### Aim of the exercise:
Copy the records from the line with "Given: Click the" through the end of the records, substituting "interface agent" for "GUI agent" and leaving everything else unchanged. Omit the pictures from your copy.

— Start of Dataset records —

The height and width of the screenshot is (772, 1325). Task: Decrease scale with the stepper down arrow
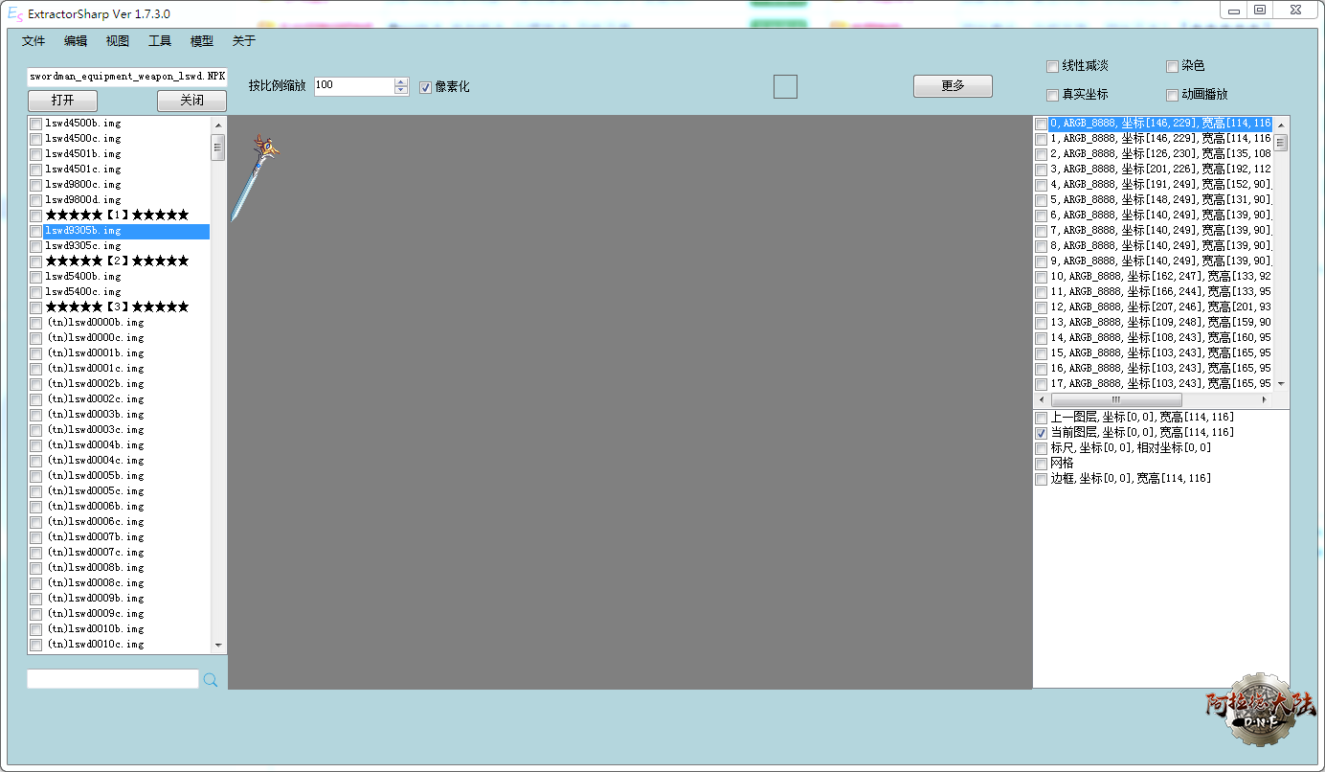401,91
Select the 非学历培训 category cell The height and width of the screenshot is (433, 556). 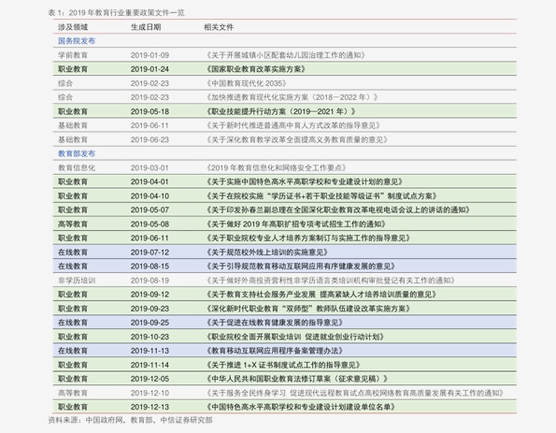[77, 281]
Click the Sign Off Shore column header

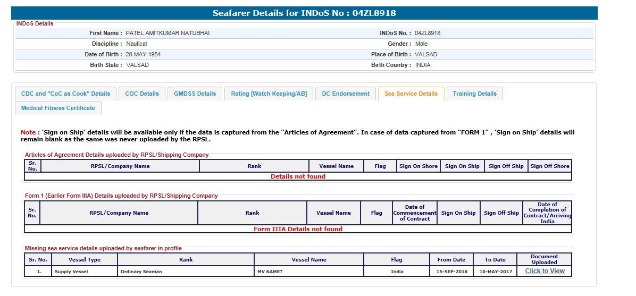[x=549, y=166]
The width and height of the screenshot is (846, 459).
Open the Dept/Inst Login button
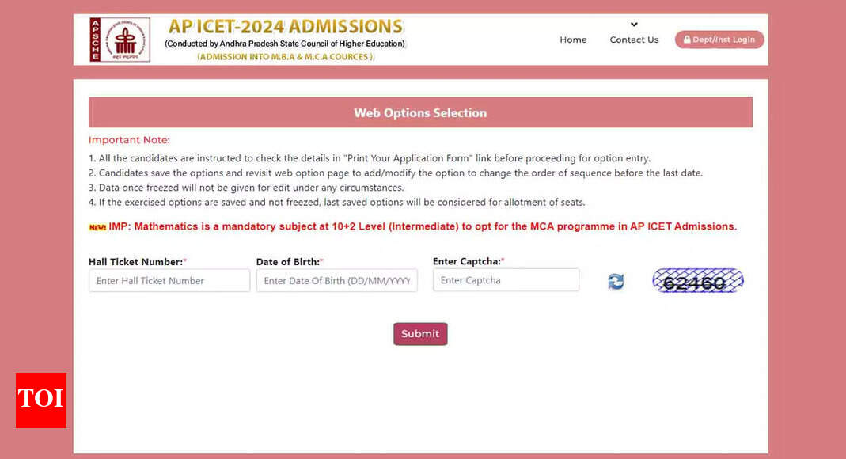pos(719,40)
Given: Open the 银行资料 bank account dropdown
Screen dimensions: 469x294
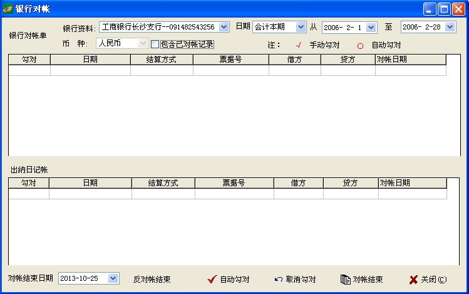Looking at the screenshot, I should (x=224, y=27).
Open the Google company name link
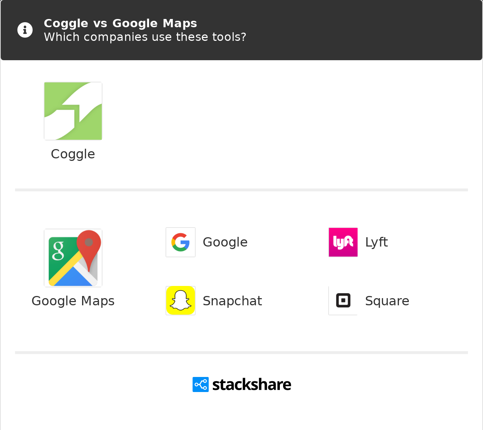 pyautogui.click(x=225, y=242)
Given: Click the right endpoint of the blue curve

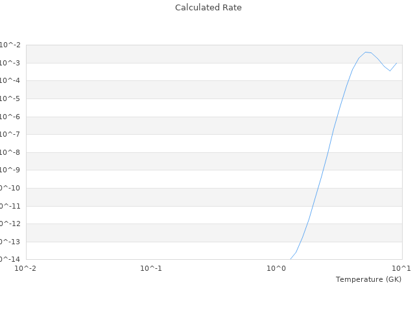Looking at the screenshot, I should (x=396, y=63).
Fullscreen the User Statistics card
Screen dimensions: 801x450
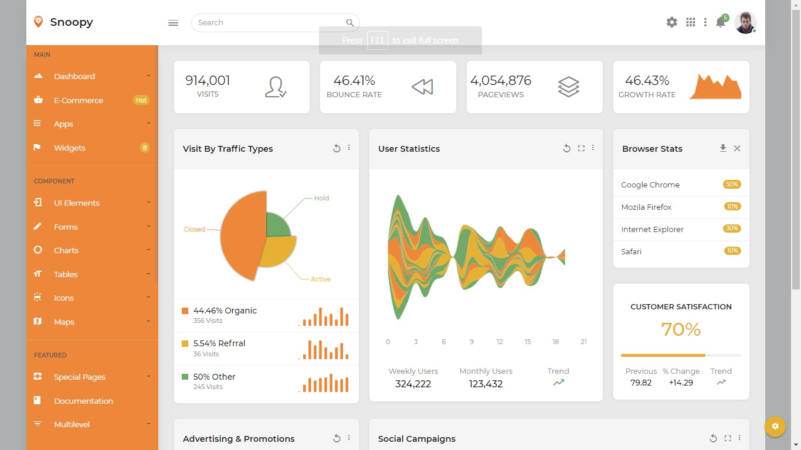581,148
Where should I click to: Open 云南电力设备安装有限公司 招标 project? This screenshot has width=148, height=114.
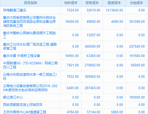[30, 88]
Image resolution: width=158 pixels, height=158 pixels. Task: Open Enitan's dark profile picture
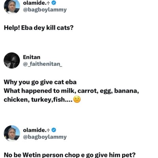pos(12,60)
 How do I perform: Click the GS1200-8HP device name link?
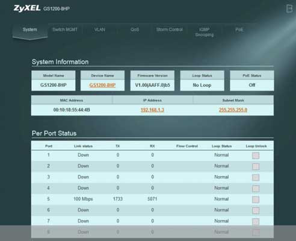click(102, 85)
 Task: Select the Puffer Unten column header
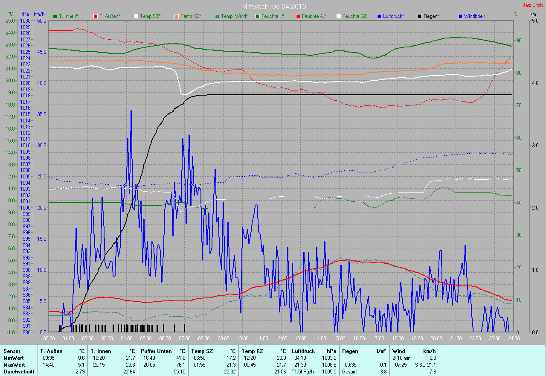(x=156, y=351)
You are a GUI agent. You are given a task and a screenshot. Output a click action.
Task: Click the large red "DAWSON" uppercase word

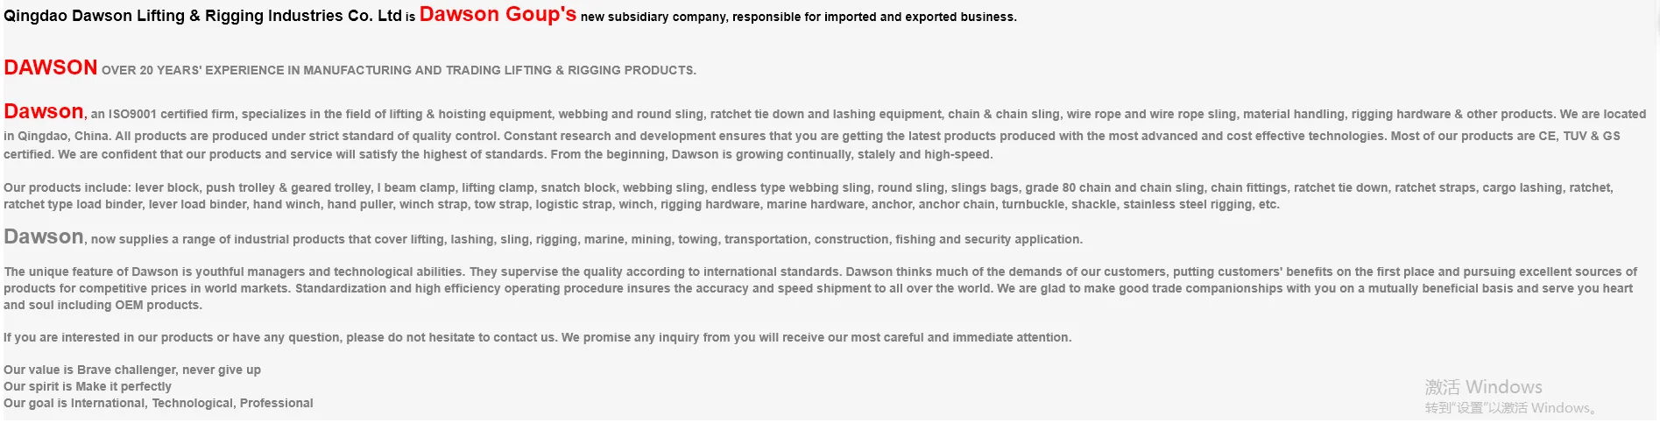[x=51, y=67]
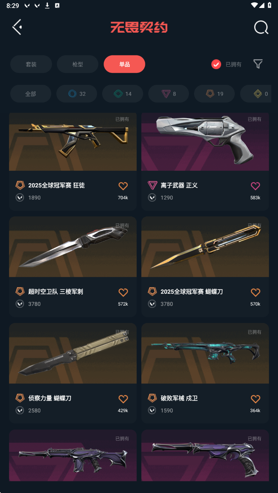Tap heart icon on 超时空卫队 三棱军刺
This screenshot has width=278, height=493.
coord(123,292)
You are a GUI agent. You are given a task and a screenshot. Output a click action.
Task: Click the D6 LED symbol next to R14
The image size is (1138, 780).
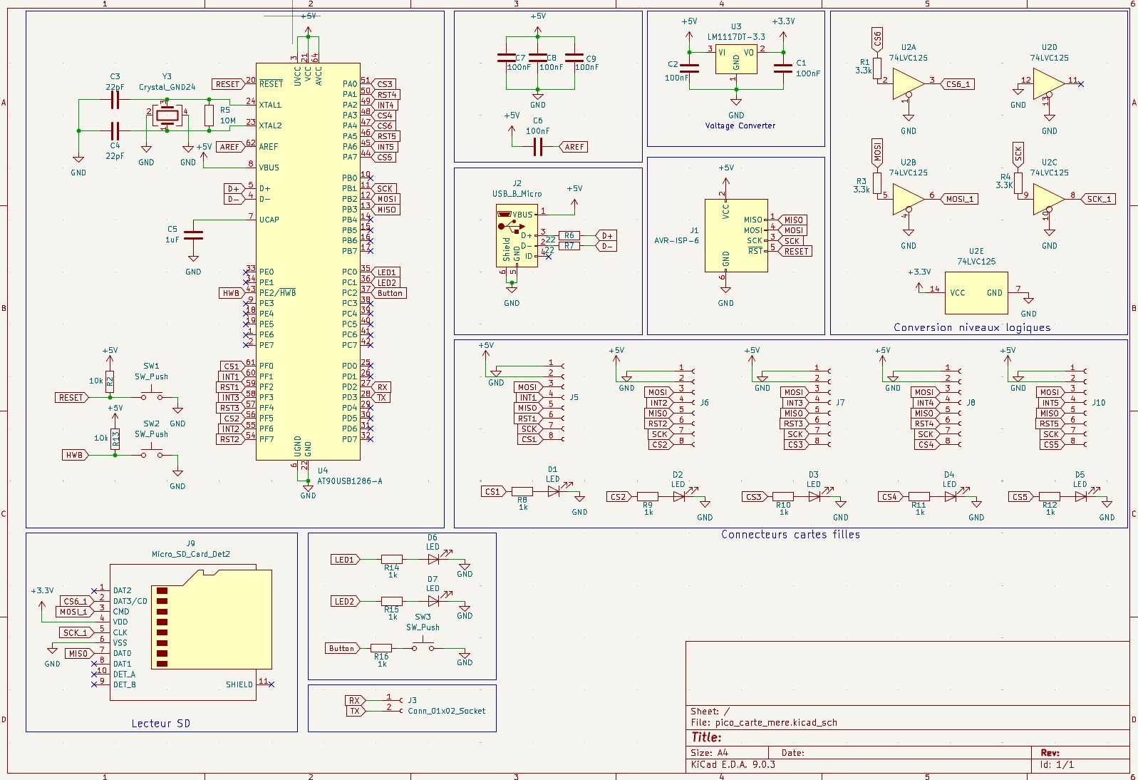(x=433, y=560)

— End of Dataset records —

### The answer:
Given: Click the right endpoint of the blue curve

Looking at the screenshot, I should (x=396, y=63).
Fullscreen the User Statistics card
Screen dimensions: 801x450
581,148
Where should I click to: Open 云南电力设备安装有限公司 招标 project? This screenshot has width=148, height=114.
[30, 88]
Image resolution: width=158 pixels, height=158 pixels. Task: Open Enitan's dark profile picture
pos(12,60)
 How do I perform: Click the GS1200-8HP device name link?
click(102, 85)
 Task: Select the Puffer Unten column header
(x=156, y=351)
You are a interface agent. You are given a task and a screenshot. Output a click action.
Task: Click the large red "DAWSON" uppercase word

[x=51, y=67]
Tap heart icon on 超时空卫队 三棱军刺
This screenshot has width=278, height=493.
coord(123,292)
You are a interface agent. You are given a task and a screenshot. Output a click action.
Task: Click the D6 LED symbol next to R14
The image size is (1138, 780).
(x=433, y=560)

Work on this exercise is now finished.